Consigne
Recopiez intégralement le passage allant de la ligne qui contient « 1024x768 pixels. Task: Follow » jusqu'à celle qui contient « tap(534, 404) », ces deux lignes comprises, en décalant de 134 chaque nombre des coordonnées données en réponse. Laissez les images de côté.

### Entrées affichées ###

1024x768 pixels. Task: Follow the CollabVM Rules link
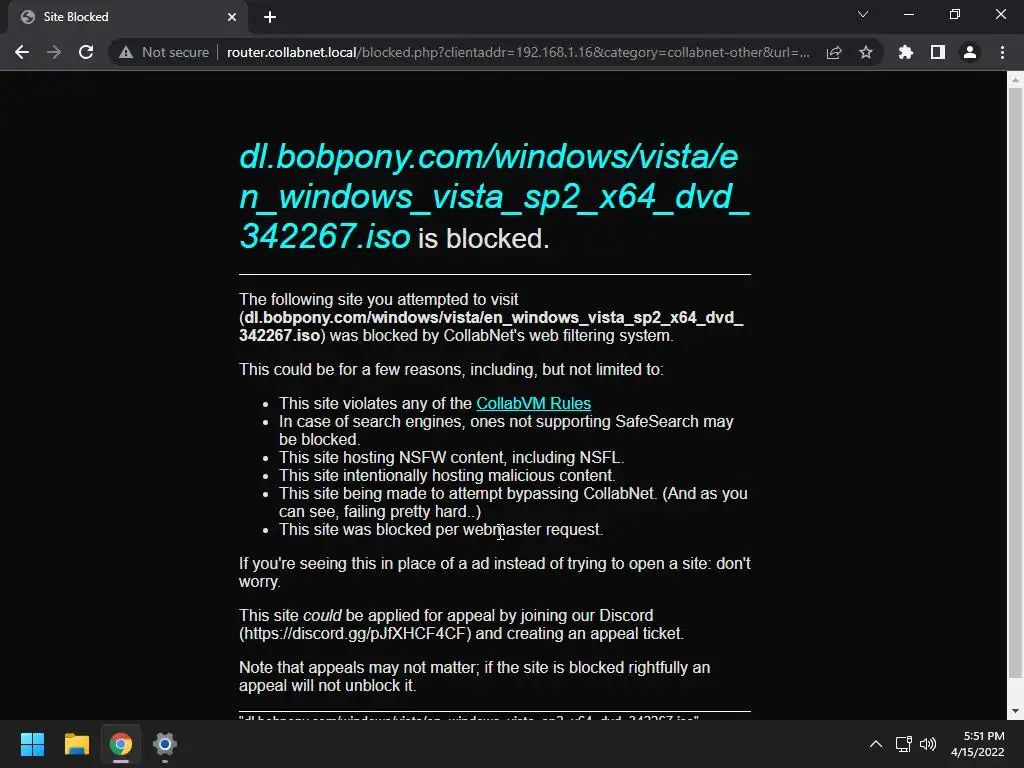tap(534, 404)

###
### Entrées affichées ###

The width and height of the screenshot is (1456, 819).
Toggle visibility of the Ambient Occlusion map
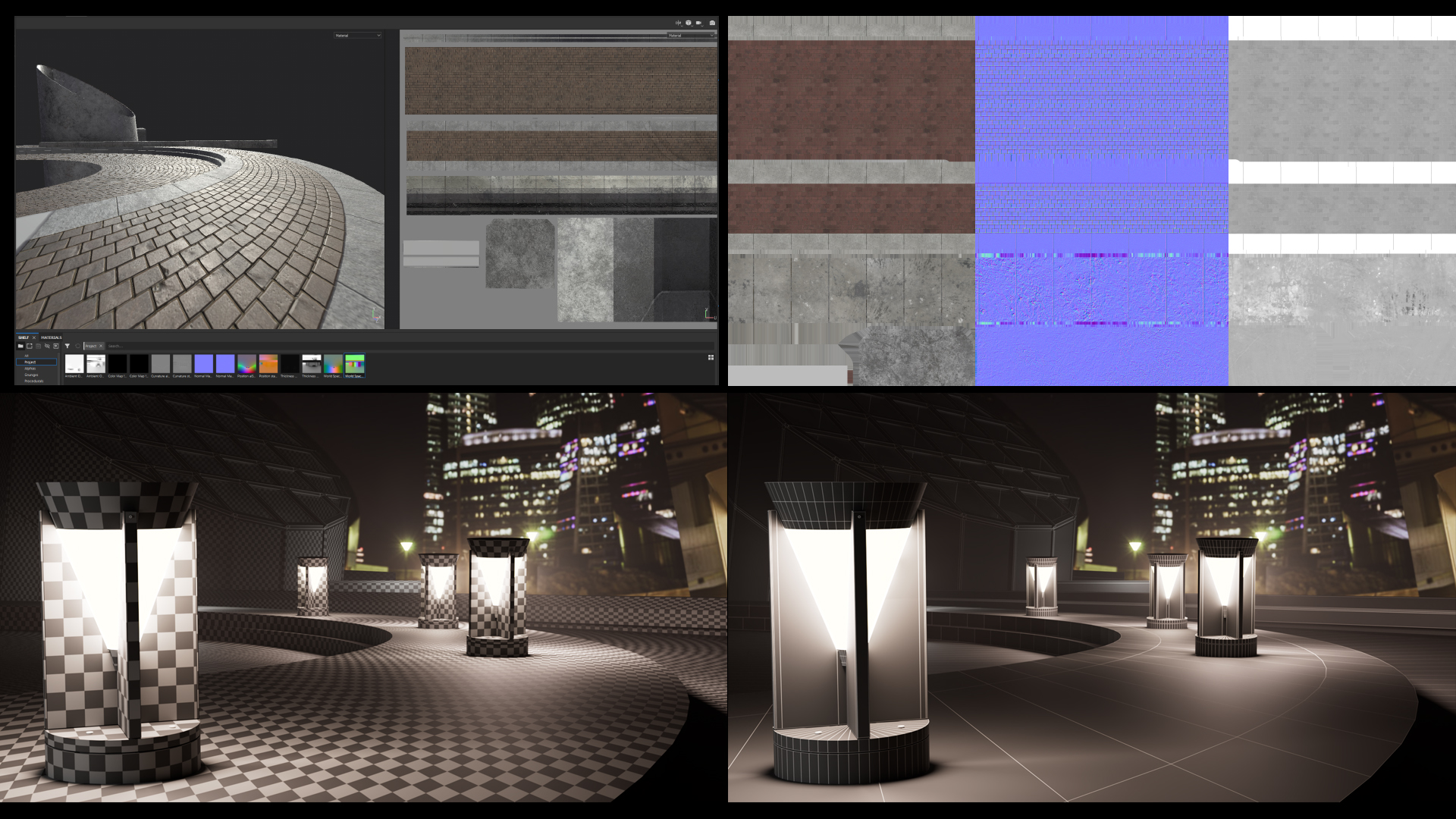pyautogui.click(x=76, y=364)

###

Résultat
1024x768 pixels. Task: Follow the CollabVM Rules link
tap(668, 538)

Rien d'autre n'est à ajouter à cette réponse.